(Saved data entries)
########

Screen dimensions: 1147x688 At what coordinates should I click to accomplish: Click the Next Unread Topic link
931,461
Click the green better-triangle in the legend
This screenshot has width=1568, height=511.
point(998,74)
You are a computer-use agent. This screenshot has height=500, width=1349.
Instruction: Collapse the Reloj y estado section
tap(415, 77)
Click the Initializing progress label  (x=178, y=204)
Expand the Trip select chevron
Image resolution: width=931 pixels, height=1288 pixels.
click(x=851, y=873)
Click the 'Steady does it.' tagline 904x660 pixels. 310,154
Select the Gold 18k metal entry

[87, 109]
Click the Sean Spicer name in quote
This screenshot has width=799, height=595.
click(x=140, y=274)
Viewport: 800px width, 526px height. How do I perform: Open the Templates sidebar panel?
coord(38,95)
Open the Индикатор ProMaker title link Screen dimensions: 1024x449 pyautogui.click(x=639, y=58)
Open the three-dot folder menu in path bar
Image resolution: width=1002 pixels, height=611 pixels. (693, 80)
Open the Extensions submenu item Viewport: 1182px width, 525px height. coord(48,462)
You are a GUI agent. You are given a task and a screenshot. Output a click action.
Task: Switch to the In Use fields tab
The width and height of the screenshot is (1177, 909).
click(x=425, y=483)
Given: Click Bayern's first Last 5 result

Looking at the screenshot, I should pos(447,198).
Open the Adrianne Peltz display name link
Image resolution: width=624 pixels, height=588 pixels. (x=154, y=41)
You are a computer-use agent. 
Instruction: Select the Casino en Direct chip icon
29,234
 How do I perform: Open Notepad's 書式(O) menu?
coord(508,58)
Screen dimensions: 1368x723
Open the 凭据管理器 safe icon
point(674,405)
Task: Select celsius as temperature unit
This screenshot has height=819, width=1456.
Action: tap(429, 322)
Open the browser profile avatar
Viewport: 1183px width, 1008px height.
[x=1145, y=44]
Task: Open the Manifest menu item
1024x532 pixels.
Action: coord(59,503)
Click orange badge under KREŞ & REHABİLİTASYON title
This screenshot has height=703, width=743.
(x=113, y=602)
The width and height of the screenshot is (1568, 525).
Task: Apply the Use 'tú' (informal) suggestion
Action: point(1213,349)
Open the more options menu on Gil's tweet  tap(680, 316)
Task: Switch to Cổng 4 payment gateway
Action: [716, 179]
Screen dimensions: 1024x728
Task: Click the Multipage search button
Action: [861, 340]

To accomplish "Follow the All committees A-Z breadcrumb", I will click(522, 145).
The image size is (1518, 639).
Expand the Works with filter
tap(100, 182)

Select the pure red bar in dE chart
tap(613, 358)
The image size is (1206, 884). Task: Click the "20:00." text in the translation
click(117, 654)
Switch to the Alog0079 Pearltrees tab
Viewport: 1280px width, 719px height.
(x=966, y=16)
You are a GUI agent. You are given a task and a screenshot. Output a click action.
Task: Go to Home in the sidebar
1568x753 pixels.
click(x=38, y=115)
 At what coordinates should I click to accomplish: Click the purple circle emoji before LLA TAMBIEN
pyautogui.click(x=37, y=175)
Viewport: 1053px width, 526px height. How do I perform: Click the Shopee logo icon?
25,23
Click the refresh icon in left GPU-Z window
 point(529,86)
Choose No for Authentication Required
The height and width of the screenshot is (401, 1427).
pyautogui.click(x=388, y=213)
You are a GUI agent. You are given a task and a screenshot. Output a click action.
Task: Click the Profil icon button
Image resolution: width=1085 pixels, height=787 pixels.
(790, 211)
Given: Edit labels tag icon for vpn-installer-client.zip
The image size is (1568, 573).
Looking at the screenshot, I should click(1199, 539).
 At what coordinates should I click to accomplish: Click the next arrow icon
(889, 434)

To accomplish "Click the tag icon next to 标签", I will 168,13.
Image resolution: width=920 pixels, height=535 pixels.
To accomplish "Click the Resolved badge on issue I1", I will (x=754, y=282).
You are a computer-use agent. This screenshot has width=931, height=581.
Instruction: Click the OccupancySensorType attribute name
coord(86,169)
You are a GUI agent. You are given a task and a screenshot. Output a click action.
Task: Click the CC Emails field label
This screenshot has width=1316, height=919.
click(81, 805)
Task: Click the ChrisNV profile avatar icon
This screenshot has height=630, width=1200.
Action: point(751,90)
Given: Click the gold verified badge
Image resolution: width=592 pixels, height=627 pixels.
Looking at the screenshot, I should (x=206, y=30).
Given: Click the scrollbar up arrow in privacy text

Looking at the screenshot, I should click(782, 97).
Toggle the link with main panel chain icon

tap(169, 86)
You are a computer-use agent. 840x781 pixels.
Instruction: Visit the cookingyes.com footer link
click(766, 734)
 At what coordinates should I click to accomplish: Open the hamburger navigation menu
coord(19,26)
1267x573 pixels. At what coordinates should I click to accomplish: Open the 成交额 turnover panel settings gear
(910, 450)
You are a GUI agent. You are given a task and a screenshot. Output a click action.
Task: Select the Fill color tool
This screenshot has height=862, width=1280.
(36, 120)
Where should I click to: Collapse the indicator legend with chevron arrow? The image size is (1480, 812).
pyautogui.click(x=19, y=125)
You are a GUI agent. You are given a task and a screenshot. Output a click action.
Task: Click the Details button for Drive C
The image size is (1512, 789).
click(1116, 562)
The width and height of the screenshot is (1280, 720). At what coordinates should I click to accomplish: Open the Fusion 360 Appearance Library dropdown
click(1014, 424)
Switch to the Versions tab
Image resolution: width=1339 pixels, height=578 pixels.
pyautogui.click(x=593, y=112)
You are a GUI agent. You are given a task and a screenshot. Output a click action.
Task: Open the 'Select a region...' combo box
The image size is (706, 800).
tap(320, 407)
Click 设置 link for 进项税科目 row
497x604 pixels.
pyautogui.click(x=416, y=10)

########

▶ _Work instruction_
Now copy each line of the entries that mentions "item".

▶ _Your response_
Open the Extensions submenu item Viewport: 1182px width, 525px height. coord(48,462)
Task: Open the Manifest menu item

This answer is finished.